[Work required] In the records below, find the line holding "Instruction: Toggle the" and the line holding "Task: Click the USR-MXX app icon in title bar". Set down both, with every line between them, exactly.

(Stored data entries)
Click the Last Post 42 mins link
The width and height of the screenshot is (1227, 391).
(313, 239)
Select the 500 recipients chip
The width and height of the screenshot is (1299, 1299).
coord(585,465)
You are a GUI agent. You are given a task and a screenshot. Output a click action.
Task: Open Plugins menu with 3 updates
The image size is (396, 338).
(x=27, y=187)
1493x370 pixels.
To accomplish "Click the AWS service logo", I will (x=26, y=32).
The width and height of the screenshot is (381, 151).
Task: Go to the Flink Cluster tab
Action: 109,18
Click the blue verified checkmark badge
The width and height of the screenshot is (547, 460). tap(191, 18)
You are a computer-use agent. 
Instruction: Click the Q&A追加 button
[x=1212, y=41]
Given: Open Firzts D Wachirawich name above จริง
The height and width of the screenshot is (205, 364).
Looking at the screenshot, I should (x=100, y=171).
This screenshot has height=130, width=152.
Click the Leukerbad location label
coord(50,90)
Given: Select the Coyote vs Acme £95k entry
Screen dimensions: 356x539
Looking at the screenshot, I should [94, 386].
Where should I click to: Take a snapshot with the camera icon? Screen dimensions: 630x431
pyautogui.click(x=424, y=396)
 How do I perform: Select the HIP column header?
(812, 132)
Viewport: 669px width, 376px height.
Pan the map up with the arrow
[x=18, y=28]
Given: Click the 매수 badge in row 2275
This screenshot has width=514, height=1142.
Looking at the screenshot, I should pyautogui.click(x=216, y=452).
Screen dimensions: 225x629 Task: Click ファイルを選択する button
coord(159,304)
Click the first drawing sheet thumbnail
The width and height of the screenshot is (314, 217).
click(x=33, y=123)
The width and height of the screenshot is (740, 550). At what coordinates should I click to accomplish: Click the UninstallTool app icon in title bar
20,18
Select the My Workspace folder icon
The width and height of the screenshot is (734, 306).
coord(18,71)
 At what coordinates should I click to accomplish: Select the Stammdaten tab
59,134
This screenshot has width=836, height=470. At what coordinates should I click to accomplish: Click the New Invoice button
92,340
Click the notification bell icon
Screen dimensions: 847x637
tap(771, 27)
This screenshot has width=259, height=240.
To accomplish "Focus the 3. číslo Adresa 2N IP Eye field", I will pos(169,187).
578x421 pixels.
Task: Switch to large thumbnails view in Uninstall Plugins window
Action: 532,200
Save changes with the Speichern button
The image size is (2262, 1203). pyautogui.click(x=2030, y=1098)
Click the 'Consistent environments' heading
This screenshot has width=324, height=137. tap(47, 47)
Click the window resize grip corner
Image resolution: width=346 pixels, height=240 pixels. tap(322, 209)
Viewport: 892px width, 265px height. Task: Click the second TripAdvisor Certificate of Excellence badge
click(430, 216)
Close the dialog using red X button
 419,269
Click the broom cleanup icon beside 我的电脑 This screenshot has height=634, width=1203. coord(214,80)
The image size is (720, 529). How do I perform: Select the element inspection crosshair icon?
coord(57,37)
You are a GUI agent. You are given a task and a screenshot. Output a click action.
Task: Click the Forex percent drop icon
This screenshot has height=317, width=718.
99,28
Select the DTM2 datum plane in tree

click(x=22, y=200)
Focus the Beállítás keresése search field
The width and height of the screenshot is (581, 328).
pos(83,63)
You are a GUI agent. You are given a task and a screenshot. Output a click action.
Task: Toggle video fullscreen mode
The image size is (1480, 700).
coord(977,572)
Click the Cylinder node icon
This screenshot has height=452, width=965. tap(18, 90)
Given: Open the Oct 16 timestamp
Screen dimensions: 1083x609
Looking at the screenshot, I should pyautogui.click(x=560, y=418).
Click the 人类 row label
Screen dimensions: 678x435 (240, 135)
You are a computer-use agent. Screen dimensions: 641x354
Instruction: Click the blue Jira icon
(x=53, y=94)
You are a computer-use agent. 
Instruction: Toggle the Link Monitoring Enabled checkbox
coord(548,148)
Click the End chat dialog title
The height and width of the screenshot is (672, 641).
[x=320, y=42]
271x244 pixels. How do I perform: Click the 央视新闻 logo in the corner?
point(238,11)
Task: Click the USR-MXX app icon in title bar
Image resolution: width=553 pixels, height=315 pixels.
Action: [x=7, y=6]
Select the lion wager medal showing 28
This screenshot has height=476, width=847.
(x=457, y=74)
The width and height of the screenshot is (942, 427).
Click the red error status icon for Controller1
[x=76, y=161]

[Reply]
Instruction: Toggle the Link Monitoring Enabled checkbox
coord(548,148)
Click the End chat dialog title
The height and width of the screenshot is (672, 641).
[x=320, y=42]
271x244 pixels. How do I perform: Click the 央视新闻 logo in the corner?
point(238,11)
Task: Click the USR-MXX app icon in title bar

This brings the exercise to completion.